### TASK STATEMENT
The required lines are those that contain "computer"; pull them out of the data and copy them.

▽

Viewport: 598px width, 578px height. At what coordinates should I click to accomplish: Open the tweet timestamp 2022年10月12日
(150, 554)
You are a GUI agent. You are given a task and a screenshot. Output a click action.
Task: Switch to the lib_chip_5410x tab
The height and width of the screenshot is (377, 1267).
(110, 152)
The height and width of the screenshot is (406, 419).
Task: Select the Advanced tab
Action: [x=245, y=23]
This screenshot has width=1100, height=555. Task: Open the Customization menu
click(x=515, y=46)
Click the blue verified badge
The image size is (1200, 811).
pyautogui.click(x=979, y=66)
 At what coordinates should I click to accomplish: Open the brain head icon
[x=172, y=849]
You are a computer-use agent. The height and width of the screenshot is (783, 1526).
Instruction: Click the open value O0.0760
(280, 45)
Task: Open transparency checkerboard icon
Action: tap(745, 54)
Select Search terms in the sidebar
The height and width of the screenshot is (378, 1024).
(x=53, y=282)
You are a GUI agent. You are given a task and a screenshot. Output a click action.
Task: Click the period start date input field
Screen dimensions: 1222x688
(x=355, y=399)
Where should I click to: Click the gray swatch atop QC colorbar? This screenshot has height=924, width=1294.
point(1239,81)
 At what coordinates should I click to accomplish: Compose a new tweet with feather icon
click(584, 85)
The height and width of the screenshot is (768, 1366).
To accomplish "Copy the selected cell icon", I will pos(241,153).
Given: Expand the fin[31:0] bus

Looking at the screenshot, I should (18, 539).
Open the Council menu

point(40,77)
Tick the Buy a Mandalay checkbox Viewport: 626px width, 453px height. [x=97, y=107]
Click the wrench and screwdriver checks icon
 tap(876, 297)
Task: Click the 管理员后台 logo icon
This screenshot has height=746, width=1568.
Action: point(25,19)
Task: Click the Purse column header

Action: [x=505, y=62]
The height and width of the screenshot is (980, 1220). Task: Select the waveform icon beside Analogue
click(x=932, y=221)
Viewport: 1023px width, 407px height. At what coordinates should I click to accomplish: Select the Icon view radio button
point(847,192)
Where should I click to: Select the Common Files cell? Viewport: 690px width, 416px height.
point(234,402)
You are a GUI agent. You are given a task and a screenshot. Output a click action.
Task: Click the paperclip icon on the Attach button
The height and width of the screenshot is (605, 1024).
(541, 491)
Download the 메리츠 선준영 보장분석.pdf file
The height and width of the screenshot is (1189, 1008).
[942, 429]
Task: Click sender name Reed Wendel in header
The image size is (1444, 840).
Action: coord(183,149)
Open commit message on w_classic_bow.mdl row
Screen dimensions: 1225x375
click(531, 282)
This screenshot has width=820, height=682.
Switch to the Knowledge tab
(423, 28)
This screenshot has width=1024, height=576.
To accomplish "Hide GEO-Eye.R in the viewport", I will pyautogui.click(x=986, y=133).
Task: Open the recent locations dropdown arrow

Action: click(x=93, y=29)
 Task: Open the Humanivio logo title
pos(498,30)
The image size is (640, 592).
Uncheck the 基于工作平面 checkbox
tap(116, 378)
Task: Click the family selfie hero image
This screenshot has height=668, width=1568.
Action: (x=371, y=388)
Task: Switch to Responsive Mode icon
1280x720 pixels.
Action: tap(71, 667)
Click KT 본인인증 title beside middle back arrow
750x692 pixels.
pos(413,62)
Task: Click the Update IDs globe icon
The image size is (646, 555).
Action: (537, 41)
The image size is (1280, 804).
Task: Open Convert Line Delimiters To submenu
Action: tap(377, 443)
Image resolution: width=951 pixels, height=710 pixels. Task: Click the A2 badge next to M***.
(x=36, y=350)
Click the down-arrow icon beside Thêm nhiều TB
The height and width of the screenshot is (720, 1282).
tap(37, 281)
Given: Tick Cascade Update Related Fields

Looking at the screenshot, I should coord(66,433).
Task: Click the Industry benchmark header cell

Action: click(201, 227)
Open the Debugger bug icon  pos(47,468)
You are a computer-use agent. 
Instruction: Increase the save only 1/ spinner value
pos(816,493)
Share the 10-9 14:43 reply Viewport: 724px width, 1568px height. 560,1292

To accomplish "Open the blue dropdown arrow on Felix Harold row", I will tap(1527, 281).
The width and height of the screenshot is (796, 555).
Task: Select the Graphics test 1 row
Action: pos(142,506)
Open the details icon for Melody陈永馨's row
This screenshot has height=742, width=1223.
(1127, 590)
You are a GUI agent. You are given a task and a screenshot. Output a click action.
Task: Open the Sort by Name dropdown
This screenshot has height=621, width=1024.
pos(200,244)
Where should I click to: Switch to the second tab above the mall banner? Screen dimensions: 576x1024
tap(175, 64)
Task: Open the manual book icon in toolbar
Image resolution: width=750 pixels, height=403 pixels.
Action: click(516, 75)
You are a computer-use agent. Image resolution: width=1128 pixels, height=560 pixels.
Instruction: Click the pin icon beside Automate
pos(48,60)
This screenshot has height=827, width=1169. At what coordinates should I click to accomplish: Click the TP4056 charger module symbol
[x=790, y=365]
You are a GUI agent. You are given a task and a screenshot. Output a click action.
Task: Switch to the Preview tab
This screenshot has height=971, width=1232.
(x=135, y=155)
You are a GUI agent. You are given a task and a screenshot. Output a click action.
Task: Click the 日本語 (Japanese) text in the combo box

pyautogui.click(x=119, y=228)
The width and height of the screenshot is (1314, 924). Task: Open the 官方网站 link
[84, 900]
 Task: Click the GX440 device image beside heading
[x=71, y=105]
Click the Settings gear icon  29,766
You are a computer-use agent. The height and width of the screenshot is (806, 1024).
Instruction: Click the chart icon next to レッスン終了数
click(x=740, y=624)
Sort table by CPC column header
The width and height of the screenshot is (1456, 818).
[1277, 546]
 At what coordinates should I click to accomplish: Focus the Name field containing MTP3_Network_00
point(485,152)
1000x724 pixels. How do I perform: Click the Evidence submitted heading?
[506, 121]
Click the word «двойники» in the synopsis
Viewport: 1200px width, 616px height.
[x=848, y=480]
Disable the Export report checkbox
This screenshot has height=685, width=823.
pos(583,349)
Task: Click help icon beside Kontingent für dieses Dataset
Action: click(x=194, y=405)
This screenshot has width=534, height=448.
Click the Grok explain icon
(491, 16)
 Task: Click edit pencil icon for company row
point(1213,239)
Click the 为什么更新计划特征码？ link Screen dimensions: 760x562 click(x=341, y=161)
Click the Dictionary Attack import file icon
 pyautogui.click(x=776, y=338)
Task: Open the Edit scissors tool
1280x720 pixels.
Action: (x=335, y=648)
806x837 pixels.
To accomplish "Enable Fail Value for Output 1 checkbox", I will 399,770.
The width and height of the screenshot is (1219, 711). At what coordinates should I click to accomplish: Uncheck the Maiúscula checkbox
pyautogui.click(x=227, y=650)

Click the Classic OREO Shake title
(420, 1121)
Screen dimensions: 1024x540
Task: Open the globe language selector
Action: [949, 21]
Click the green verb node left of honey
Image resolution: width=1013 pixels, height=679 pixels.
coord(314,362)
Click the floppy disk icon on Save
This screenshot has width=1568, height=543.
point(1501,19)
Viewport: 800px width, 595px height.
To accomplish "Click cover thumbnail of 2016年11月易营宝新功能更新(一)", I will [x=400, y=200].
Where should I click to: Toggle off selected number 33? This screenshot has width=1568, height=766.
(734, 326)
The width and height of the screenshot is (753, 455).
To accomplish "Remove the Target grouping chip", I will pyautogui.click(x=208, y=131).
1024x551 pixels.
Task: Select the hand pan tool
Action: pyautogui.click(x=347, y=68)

△

### FINAL ANSWER
You are a computer-use agent. The height and width of the screenshot is (783, 1526).
You are a computer-use agent. 
You are a computer-use agent. Image resolution: width=1128 pixels, height=560 pixels.
You are a computer-use agent. The height and width of the screenshot is (806, 1024).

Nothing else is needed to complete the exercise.